First of all, open up your report in Power BI Desktop, then open up DAX Studio and connect it to the instance of Power BI Desktop you just opened; if you want to use this technique with Excel Power Query queries then you will need to launch DAX Studio from inside Excel. Then, in DAX Studio, open the Options dialog and enable the “Show External Tools” preview feature:


Once you have done this, on the Advanced tab on DAX Studio’s ribbon you’ll see an option to launch SQL Profiler and connect it to the Power BI report or Excel file that DAX Studio is currently connected to:


Clicking the button opens up Profiler with a trace running. You’ll see that a lot of trace events are selected – probably too many to make sense of – so I suggest that you stop the trace, click the Properties button on the toolbar and then, on the Events Selection tab of the Trace Properties dialog select just the following four trace events:


  • Command Begin
  • Command End
  • Progress Report Begin
  • Progress Report End

Restart the trace and then refresh your dataset in Power BI Desktop. You’ll still see a lot of events generated in Profiler, but look for the following:

  • A Command Begin event followed by a lot of Progress Report Begin/End events, which is the command that marks the start of the refresh.
  • After that there will be a series of Progress Report Begin events that have an  EventSubclass of “25 – ExecuteSQL” – one for each of the tables that are being loaded into your dataset and therefore one for each of the Power Query M queries associated with those tables. Don’t be confused by the name of the EventSubclass, these events will appear whatever data source you are using: it looks like the Vertipaq engine requests data from the Power Query engine using a basic form of SQL. For example, here’s a screenshot showing the three events I get when refreshing a dataset with three tables in it called “Property Type”, “Date” and “Price Paid 2017”:
  • Finally, below that there will be a series of Progress Report End events (one for each Progress Report Begin event) with the EventSubclass of “25 – ExecuteSQL”, and the Duration column here will tell you how long it took to get data from the Power Query M query associated with the table. For example, this screenshot shows that it took 5460ms (about 5.5 seconds) to get the data from the “Price Paid 2017” Power Query query:


And there you have it, exact timings for each of the Power Query M queries associated with each of the tables in your dataset. Remember that the time taken by each Power Query M query will include the time taken by any other queries that it references, and it does not seem to be possible to find out the amount of time taken by any individual referenced query in Profiler.
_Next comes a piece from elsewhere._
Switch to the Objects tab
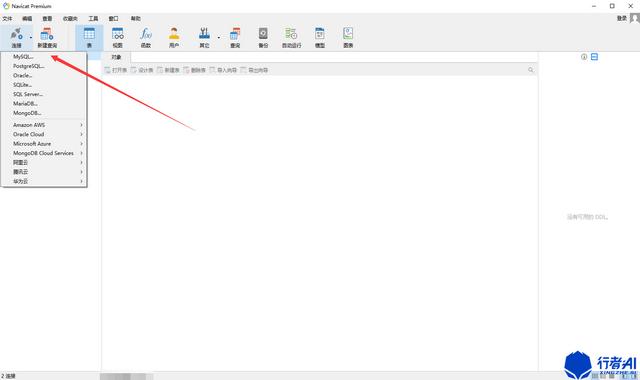 (116, 57)
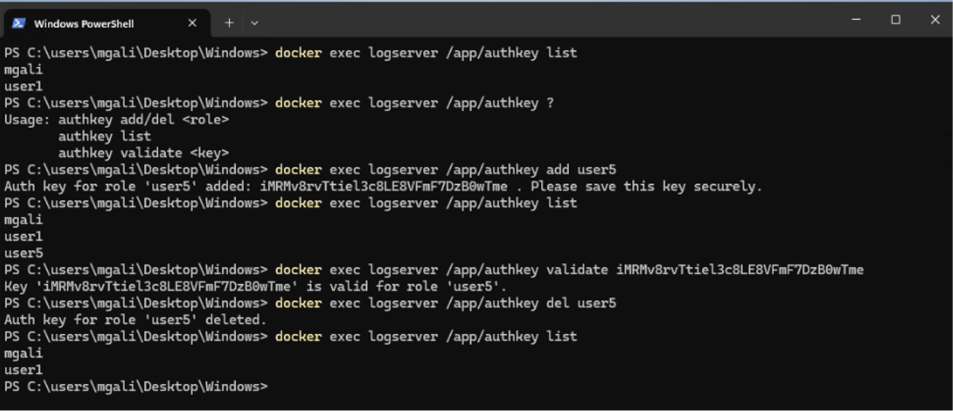Maximize the terminal window

(x=896, y=19)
There is a lot more interesting information that can be found in this way: for example, dataset refresh performance is not just related to the performance of the Power Query M queries that are used to load data; time is also needed to build all of the structures inside the dataset by the Vertipaq engine once the data has been returned, and Profiler gives you a lot of information on these operations too. Discussion of that will have to wait until a future blog post though…

UPDATE April 2019:

Having used this technique quite a lot in the last few months, I’ve seen that the Progress Report End/25 – Execute SQL event doesn’t always give an accurate value for the amount of time taken to execute an M query – or rather it does, but things are more complicated than I initially understood. You may also need to look at the trace events that come immediately afterwards: Progress Report Begin/17 – Read Data and Progress Report Begin/17 – End Data. Akshai Mirchandani of the SSAS team gave me a great explanation of the significance of these events:

The SQL query traces indicate the begin/end of query execution against the data source – theoretically, once this is done, rows are ready to be pulled from the source.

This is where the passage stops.